Picture one of those Al Hirschfeld caricatures showing a scene from a Broadway play -- all swift lines and angularity and wit. Then imagine that caricature translated into prose. The result might well be "At Freddie's," a slim, elegant novel about a school for child actors in the center of London.

Freddie is the school's founder and its driving force, its very heart. A massive old woman swathed in shabby clothing and sprinkled here and there with semiprecious brooches, she rules her domain absolutely. Nothing commercial is allowed at the Temple School -- no TV or film work, no modeling. Her students are serious actors. If that means little money coming in, so be it. For Freddie wields the tyranny of the truly dedicated; the rich and famous are shamed over and over again into emptying their pockets for her cause. The Old Vic Theatre audience, at one point, sends her an offering of 400 pounds along with a note reading, "Shakespeare would have made it five." Noel Coward composes a song in her honor and plays it on the school's donated Bechstein grand piano, which, with two of its legs sinking through the rotting floorboards, gives the impression of "wading ashore." And Freddie -- rapacious, impervious, single-minded -- accepts it all as her due.

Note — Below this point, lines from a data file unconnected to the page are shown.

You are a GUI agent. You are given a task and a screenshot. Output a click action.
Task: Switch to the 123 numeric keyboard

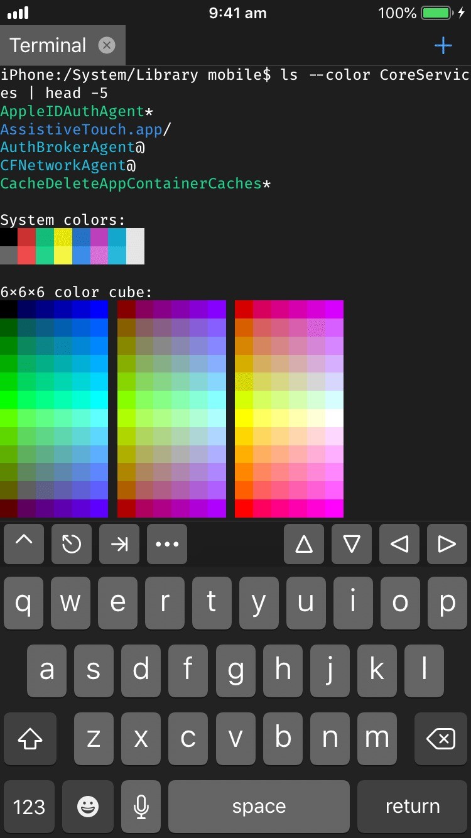(x=30, y=807)
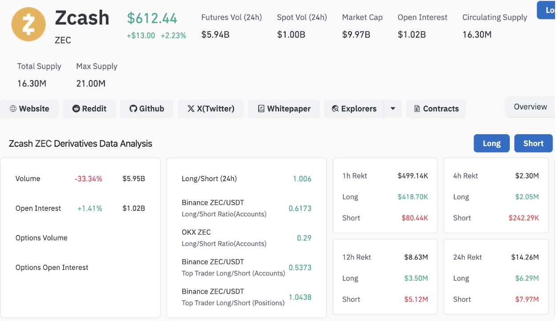This screenshot has height=321, width=556.
Task: Click the Github octocat icon
Action: tap(133, 109)
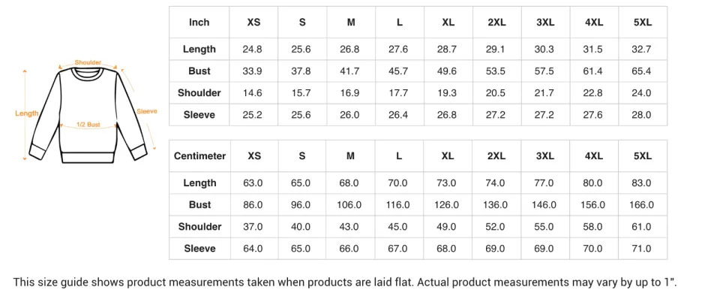Click the orange Sleeve label on diagram
Viewport: 720px width, 305px height.
147,111
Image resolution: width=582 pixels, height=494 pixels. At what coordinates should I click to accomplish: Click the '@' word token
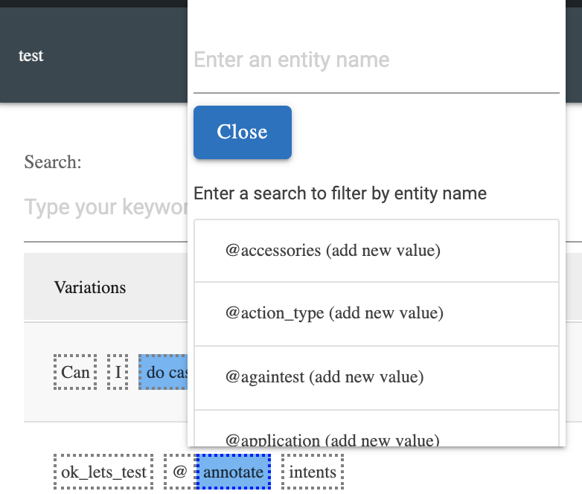click(179, 472)
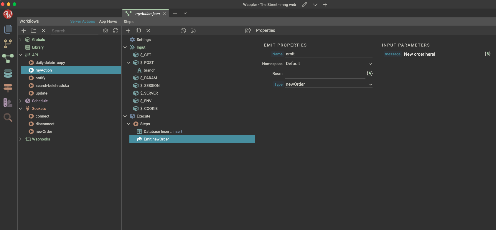Select the myAction.json tab
The width and height of the screenshot is (496, 230).
[147, 14]
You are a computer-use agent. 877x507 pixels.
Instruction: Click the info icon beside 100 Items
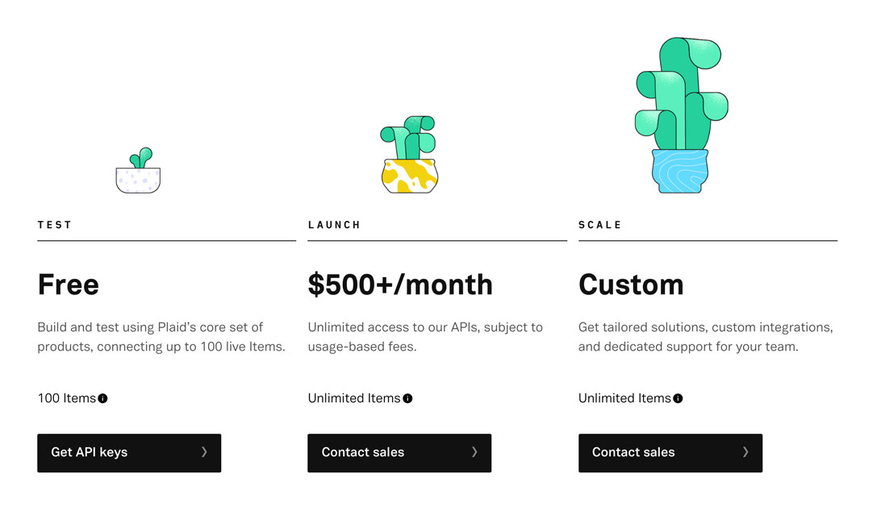(x=103, y=398)
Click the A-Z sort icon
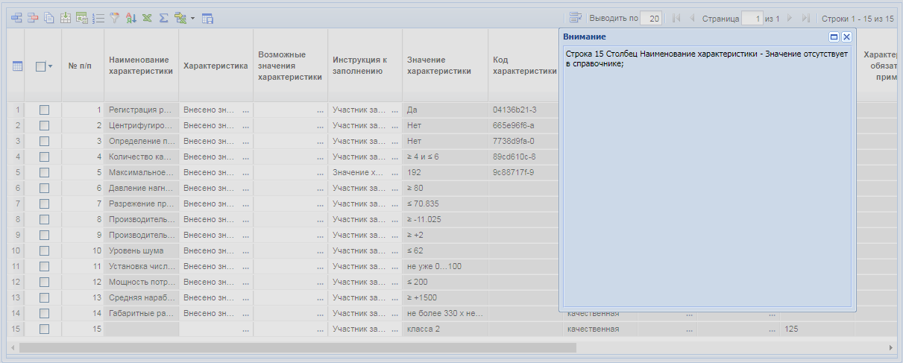This screenshot has width=903, height=363. (x=130, y=18)
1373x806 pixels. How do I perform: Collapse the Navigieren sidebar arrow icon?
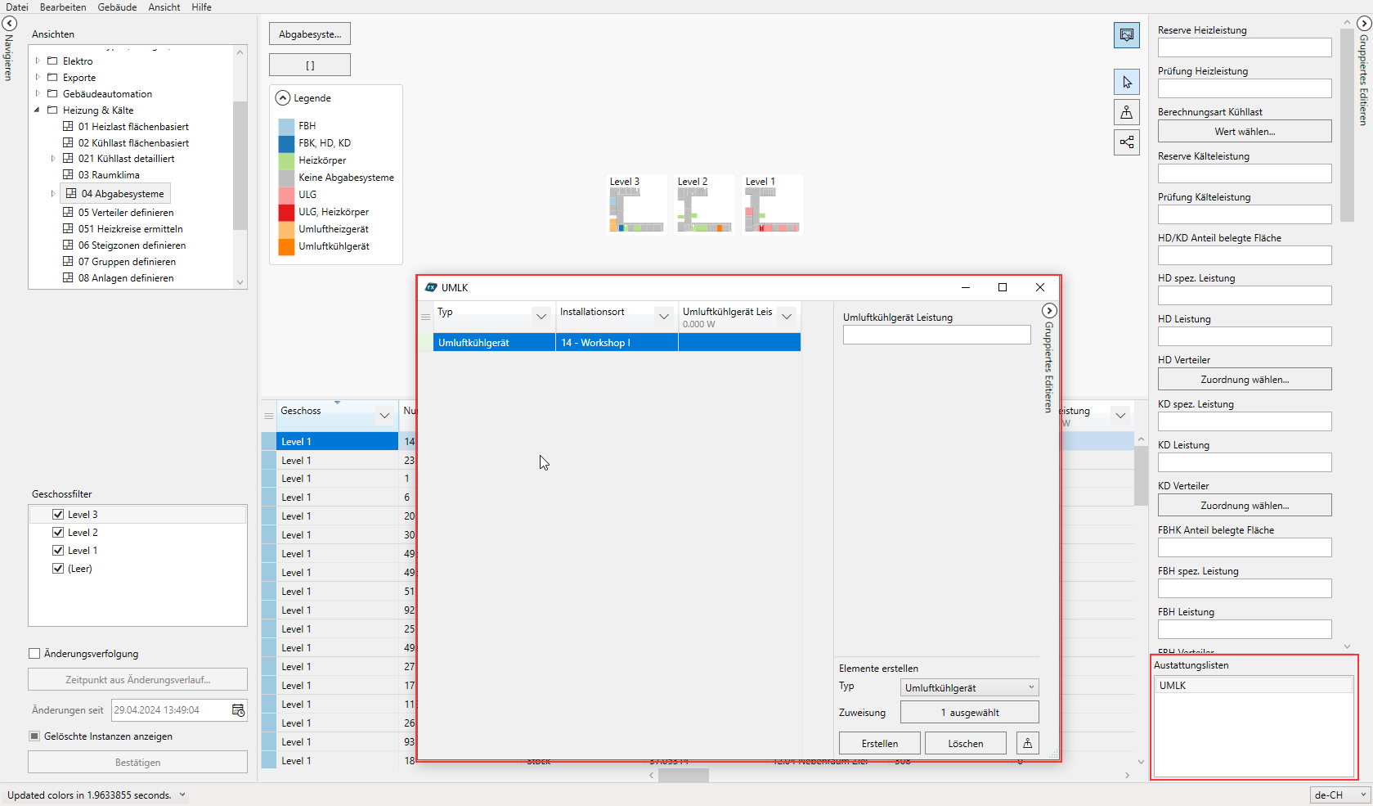point(10,24)
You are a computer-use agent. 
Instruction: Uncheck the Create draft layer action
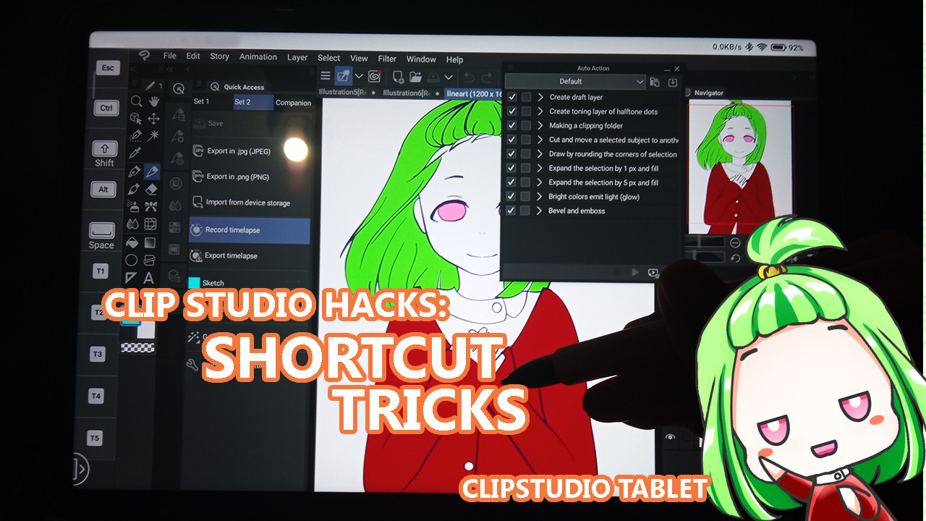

You might suppose that so formidable a figure would dim the book's other characters; but you'd be reckoning without the wiry strength of child actors. Balanced against Freddie's stateliness is her pupils' fierceness. They are streetwise and disturbingly shrewd, and they possess a manic energy that gives the book its sense of movement. "Feverishly competitive, like birds in a stubblefield, twitching looks over their shoulder to make sure they were still ahead, they all of them lied as fast as they could speak." They're a fascinating group to watch, and if you tire of observing them in a body you can always narrow in on the most intriguing one, the student acknowledged to be a genius:

"Jonathan . . . was silent for long periods, and was the only child at Freddie's who had no audition piece. He could no more be tempted into a display than a hibernating animal. Then, when he emerged, apparently knowing his own times and seasons, he would become something quite other, doing a speech or two, or dividing himself in order to turn into (for example) two elderly men he had seen through an office window, one short, one tall, getting ready to go home, and helping each other on with their coats. They dusted each other off, the short one stretched, the tall one discreetly bent down. All this was not so hard to imitate, but Jonathan suggested also their tenderness for each other's infirmities and a certain anxiety, about which he could have known nothing. After a bit the scene disappeared as he subsided, sticking his chewing gum back into his circular cheek."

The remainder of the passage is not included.